(Dataset records)
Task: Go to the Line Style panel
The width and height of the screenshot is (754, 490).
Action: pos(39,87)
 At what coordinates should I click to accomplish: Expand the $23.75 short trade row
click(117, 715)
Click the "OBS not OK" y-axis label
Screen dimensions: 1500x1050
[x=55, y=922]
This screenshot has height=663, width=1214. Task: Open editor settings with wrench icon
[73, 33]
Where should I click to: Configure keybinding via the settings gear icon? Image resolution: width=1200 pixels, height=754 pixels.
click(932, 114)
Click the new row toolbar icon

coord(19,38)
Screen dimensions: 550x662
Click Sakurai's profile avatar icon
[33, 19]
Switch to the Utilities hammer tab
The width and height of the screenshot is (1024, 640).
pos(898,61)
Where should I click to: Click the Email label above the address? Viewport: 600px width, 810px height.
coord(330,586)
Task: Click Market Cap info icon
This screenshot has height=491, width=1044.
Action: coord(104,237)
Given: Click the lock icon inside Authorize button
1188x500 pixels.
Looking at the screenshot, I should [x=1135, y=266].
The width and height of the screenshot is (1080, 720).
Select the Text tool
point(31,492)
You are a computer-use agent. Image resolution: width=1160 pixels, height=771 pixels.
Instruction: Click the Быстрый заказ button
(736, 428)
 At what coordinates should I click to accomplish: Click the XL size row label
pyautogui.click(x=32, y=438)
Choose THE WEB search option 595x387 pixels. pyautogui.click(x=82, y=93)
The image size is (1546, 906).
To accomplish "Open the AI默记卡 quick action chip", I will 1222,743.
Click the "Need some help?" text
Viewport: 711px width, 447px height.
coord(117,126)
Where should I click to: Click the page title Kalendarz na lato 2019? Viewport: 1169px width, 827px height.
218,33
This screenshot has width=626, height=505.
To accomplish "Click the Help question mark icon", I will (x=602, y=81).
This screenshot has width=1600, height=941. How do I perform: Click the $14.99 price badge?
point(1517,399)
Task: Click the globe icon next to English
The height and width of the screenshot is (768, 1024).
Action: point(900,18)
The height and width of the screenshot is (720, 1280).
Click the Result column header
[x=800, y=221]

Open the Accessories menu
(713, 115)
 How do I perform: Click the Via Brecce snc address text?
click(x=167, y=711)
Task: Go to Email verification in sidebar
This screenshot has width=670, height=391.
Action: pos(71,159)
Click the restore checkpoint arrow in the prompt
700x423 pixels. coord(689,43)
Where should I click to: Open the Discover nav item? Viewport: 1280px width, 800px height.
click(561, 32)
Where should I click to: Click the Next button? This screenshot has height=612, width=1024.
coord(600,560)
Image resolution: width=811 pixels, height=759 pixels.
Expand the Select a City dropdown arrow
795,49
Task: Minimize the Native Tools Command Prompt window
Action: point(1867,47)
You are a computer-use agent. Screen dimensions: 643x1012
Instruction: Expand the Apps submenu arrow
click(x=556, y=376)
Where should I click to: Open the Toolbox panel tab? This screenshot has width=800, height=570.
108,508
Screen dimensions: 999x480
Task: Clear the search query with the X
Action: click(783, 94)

Description of the task: Each record above has to be set down again, exactly and completely.

Reply:
Task: Go to the Line Style panel
The width and height of the screenshot is (754, 490).
Action: pos(39,87)
 At what coordinates should I click to accomplish: Expand the $23.75 short trade row
click(117, 715)
Click the "OBS not OK" y-axis label
Screen dimensions: 1500x1050
[x=55, y=922]
This screenshot has height=663, width=1214. Task: Open editor settings with wrench icon
[73, 33]
Where should I click to: Configure keybinding via the settings gear icon? Image resolution: width=1200 pixels, height=754 pixels.
click(932, 114)
Click the new row toolbar icon

coord(19,38)
Screen dimensions: 550x662
Click Sakurai's profile avatar icon
[33, 19]
Switch to the Utilities hammer tab
The width and height of the screenshot is (1024, 640).
pos(898,61)
Where should I click to: Click the Email label above the address? Viewport: 600px width, 810px height.
coord(330,586)
Task: Click Market Cap info icon
This screenshot has height=491, width=1044.
Action: coord(104,237)
Given: Click the lock icon inside Authorize button
1188x500 pixels.
Looking at the screenshot, I should [x=1135, y=266].
The width and height of the screenshot is (1080, 720).
Select the Text tool
point(31,492)
You are a computer-use agent. Image resolution: width=1160 pixels, height=771 pixels.
Instruction: Click the Быстрый заказ button
(736, 428)
 At what coordinates should I click to accomplish: Click the XL size row label
pyautogui.click(x=32, y=438)
Choose THE WEB search option 595x387 pixels. pyautogui.click(x=82, y=93)
The image size is (1546, 906).
To accomplish "Open the AI默记卡 quick action chip", I will 1222,743.
Click the "Need some help?" text
Viewport: 711px width, 447px height.
coord(117,126)
Where should I click to: Click the page title Kalendarz na lato 2019? Viewport: 1169px width, 827px height.
218,33
This screenshot has width=626, height=505.
To accomplish "Click the Help question mark icon", I will (x=602, y=81).
This screenshot has width=1600, height=941. How do I perform: Click the $14.99 price badge?
point(1517,399)
Task: Click the globe icon next to English
The height and width of the screenshot is (768, 1024).
Action: point(900,18)
The height and width of the screenshot is (720, 1280).
Click the Result column header
[x=800, y=221]

Open the Accessories menu
(713, 115)
 How do I perform: Click the Via Brecce snc address text?
click(x=167, y=711)
Task: Go to Email verification in sidebar
This screenshot has width=670, height=391.
Action: pos(71,159)
Click the restore checkpoint arrow in the prompt
700x423 pixels. coord(689,43)
Where should I click to: Open the Discover nav item? Viewport: 1280px width, 800px height.
click(561, 32)
Where should I click to: Click the Next button? This screenshot has height=612, width=1024.
coord(600,560)
Image resolution: width=811 pixels, height=759 pixels.
Expand the Select a City dropdown arrow
795,49
Task: Minimize the Native Tools Command Prompt window
Action: point(1867,47)
You are a computer-use agent. Screen dimensions: 643x1012
Instruction: Expand the Apps submenu arrow
click(x=556, y=376)
Where should I click to: Open the Toolbox panel tab? This screenshot has width=800, height=570.
108,508
Screen dimensions: 999x480
Task: Clear the search query with the X
Action: click(783, 94)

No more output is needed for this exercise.